I love marbles even more, though. So tactile, so wonderful, but also a real link to the human, to the person who owned them, and a path between the past and the present. Both are made of clay, and both are perfect, unlike this next one…

A small selection of bits.

Bottom left – the sad remains of what was once a large clay marble. I gave a yell when I saw the poking through the mud “a dobber!” but alas, upon excavation, what I could see through the mud was all that there was left.

Also in the photograph, the tip of a slate pencil. I often find these, and the other day was idly wondering why it is that I only ever find the tips, never the stems. Then I realised – it’s a single stick of slate – if it gets broken, the end can be sharpened, and voila… a new pencil.

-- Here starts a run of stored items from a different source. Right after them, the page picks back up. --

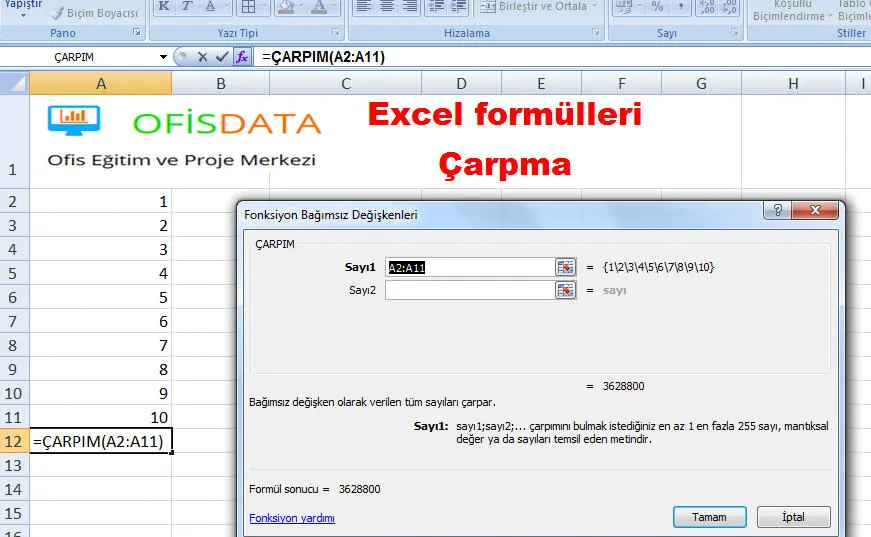
Task: Cancel the formula entry with X icon
Action: click(202, 57)
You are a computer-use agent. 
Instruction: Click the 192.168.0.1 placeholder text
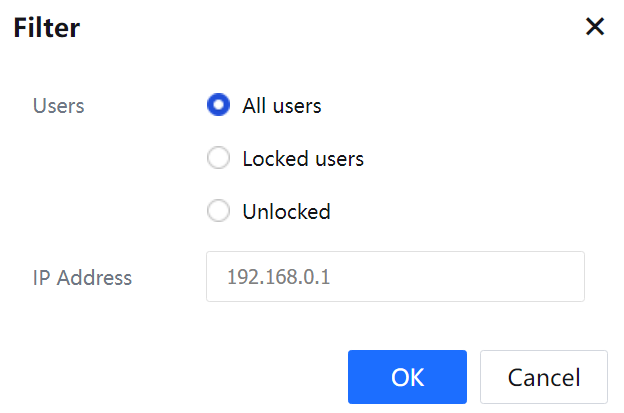click(x=278, y=277)
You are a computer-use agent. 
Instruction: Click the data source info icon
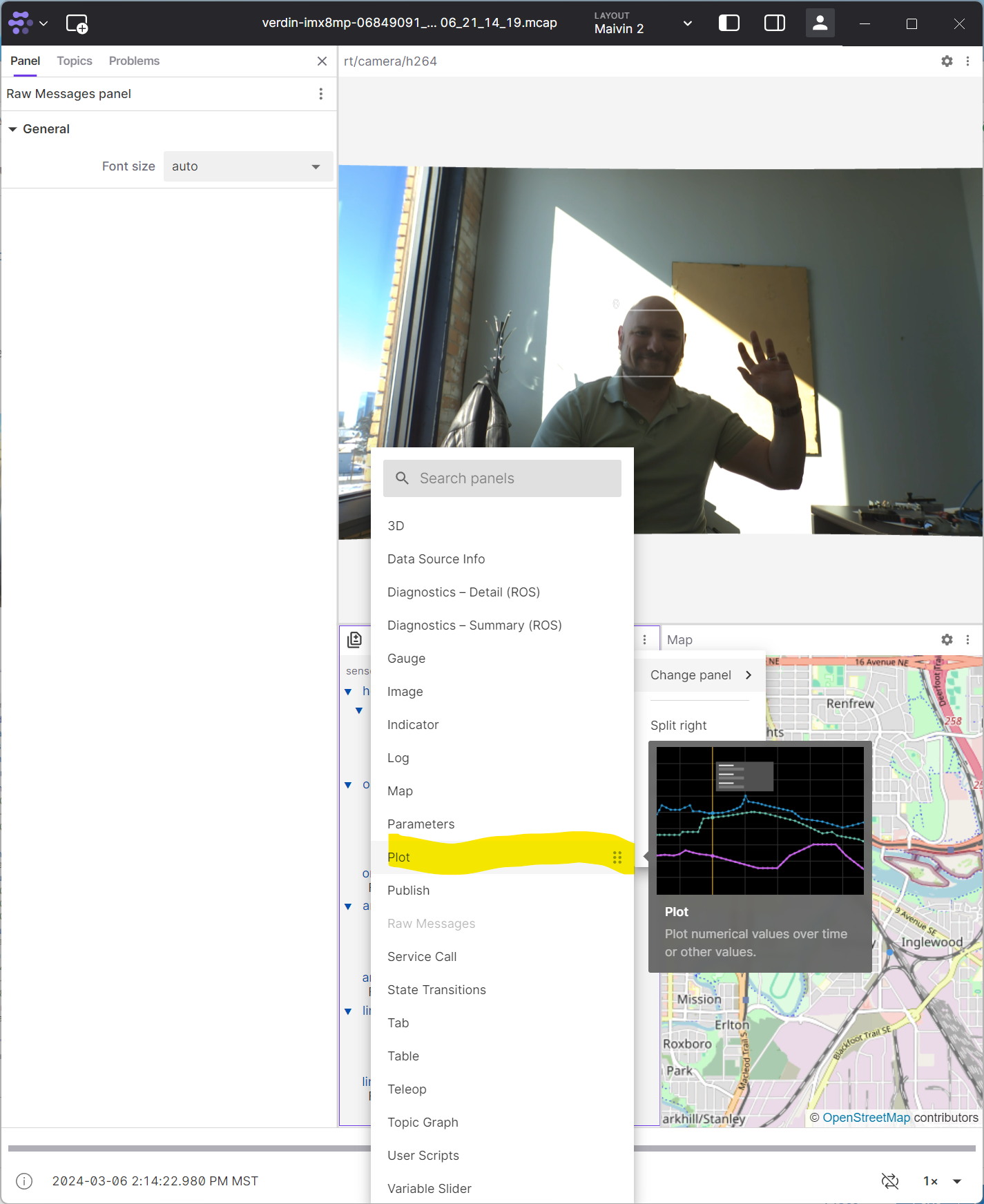[x=24, y=1181]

Top left is a lovely piece of hand painted pottery – a very fine and delicate abstract shape, with the decoration on the interior, meaning it was an open shape – a bowl or similar. Bottom middle is another tiny sherd of worm decorated Industrial Slip Ware. Bottom right is a sherd of White Stoneware, with a leaf moulded decoration, and dating to probably 1800 or so. This stuff is very fine and lovely, and I have a whole chapter of the Rough Guide to Pottery on this subject almost ready to go – I’ll finish it off and post it next time (can anyone else hear that groaning sound?).

Sticking with pottery, are these bits:

I like it when there is a picture or words.

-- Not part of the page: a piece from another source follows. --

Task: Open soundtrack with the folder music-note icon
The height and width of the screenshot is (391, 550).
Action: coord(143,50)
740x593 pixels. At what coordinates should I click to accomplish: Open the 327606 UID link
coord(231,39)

Left is the top part of a flag, probably from a royal celebration cup or something similar, and right shows a 17th century style manor house or small hall. No idea about the actual subject, but it could be decorative or possibly as souvenir. The middle is the name of the maker and, helpfully, the pattern number. A quick Google search reveals that it belongs to something like this:

Behold… a big plate!

A J & G Meakin ‘Sunshine’ pattern plate, dating from around 1920 or 30. So there we go.

And staying with identifying marks from Manor Park:

‘alf a cup, cheers.

A Tams Ware ‘Greystone’ pattern coffee cup, like this one:

Actually, these are quite nice!

Very Art Deco 1920’s style, and surprisingly not too tacky. I like the hand-painted ‘T’ on the base of the above sherd, put there by the painter – a little human touch.

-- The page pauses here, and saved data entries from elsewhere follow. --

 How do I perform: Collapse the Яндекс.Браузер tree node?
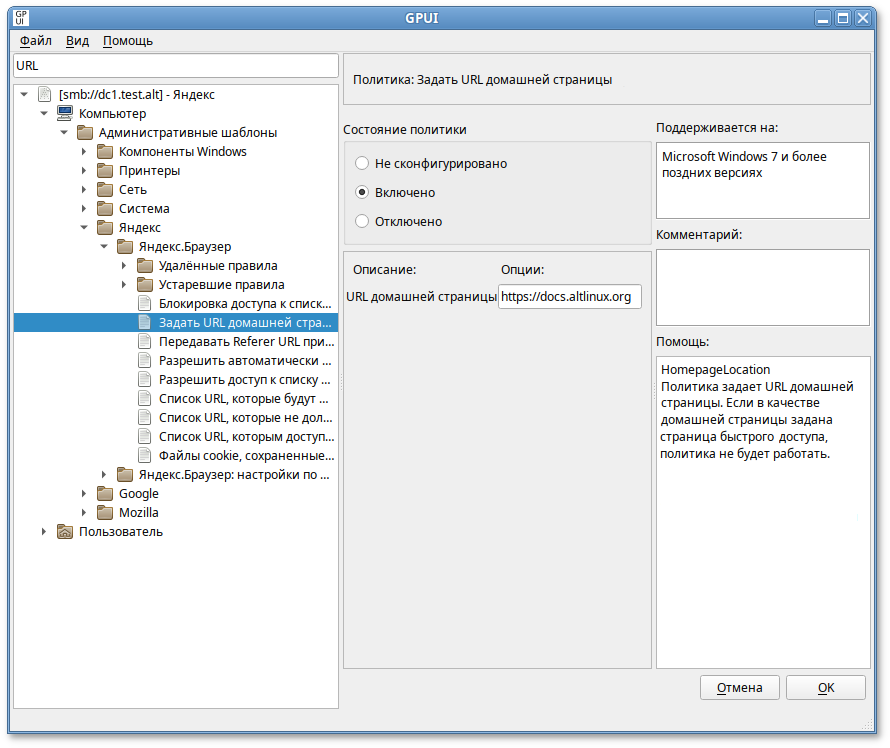tap(104, 247)
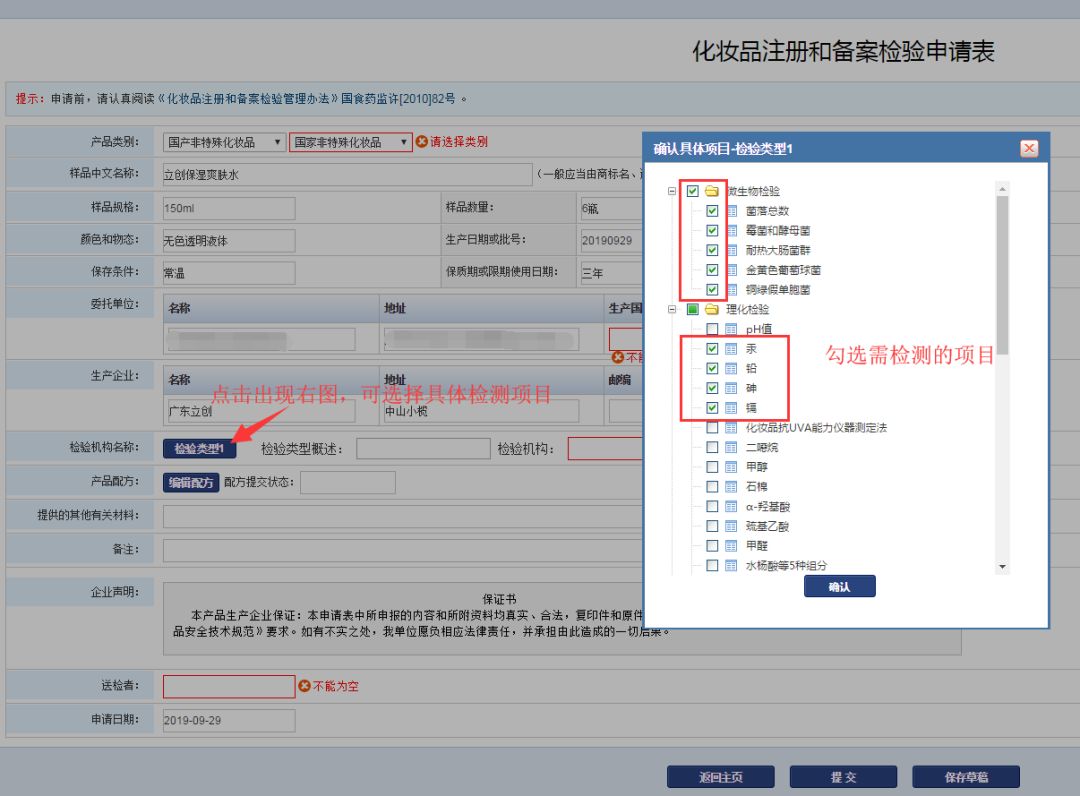Click the 检验类型1 button
The width and height of the screenshot is (1080, 796).
click(198, 449)
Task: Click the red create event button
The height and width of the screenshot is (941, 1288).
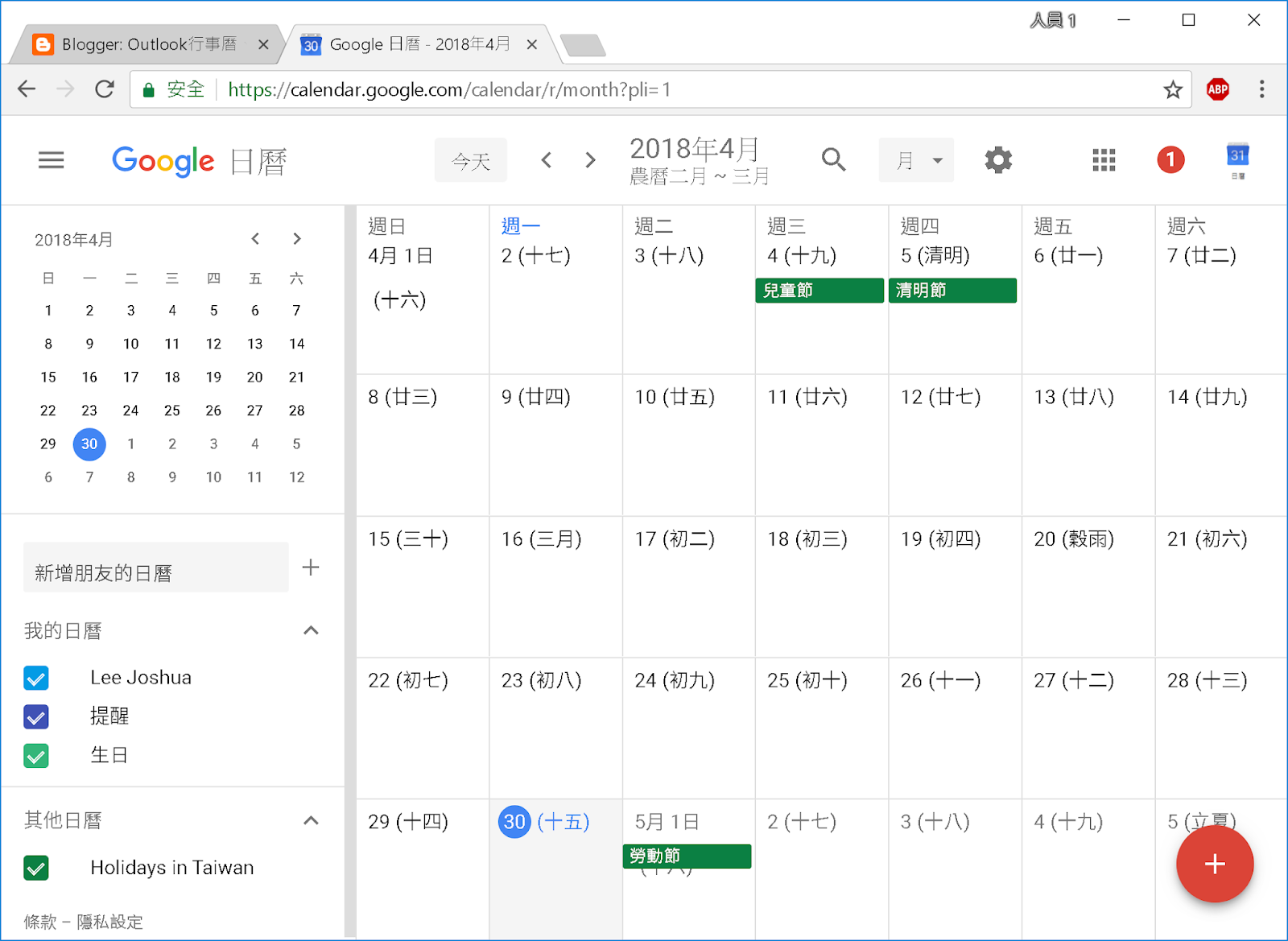Action: [1214, 864]
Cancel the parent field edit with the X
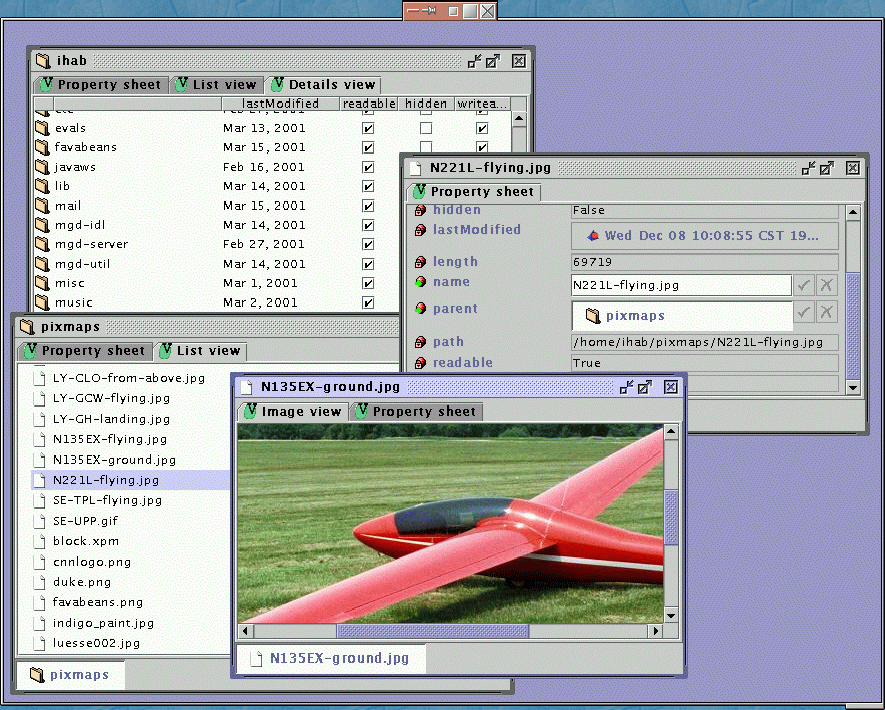 827,313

These next three were a mystery for a long time; ceramic, tubular, and smooth, they seemed a little too big to be beads. Very strange, and quite common.

Then I watched a YouTube mudlarking video – Northern Mudlarks I think it was – and they mentioned that they are in fact old electrical insulators. I dug a little deeper, and the answer is the “knob and tube” wiring system… obviously. Now, ignoring the schoolboy humour (I may be just the right side of 50, but I’ll admit that raised a smile), this was a system of allowing houses to be wired with electricity from roughly the 1880’s to perhaps the 1930’s. Using these insulators, it ensured the poorly insulated wires didn’t come into contact with combustible material (like, for example, your floorboards!), and were held in place. Go ahead and follow the link to the Wikipedia page above, but honestly, looking at this, it’s amazing that we’re all still here. They are rather neat and natty little porcelain objects, and I’m glad I now know what they were for.

Onto some more pottery… of course. These bits were found on a footpath near Carr House Farm, Whitfield (now in the Shirebrook estate). Probably farm waste, but they are interesting.

Some bits and pieces.

Top row, left, is a fragment of window glass, thin and bluish, it’s perhaps quite early (18th century?). Next to it is a sherd of willow pattern, from the border of the design. Bottom row, right is a sherd of Engine Turned Industrial Slipware dating to c.1790-1880… ish (here is my article on this stuff). In the middle is a shard of very dark, almost black, glass, probably from a bottle. The dark colour normally indicates it is early – the darker, the earlier – as a rule of thumb – 18th century gin or wine bottle, perhaps? Far left, though, is my favourite sherd. This is the tiny, almost non-functional, handle from a 17th century manganese-glazed tyg. Yep, you read that right, a tyg – a multi-handled drinking cup of the 17th-18th century. The handles are tiny, perhaps only 1.5″ in diameter, but allow a hot cup to be passed from person to person without scalding. A complete version looked sort of like this:

Image stolen, shamelessly, from the Victoria and Albert Museum – explore it here.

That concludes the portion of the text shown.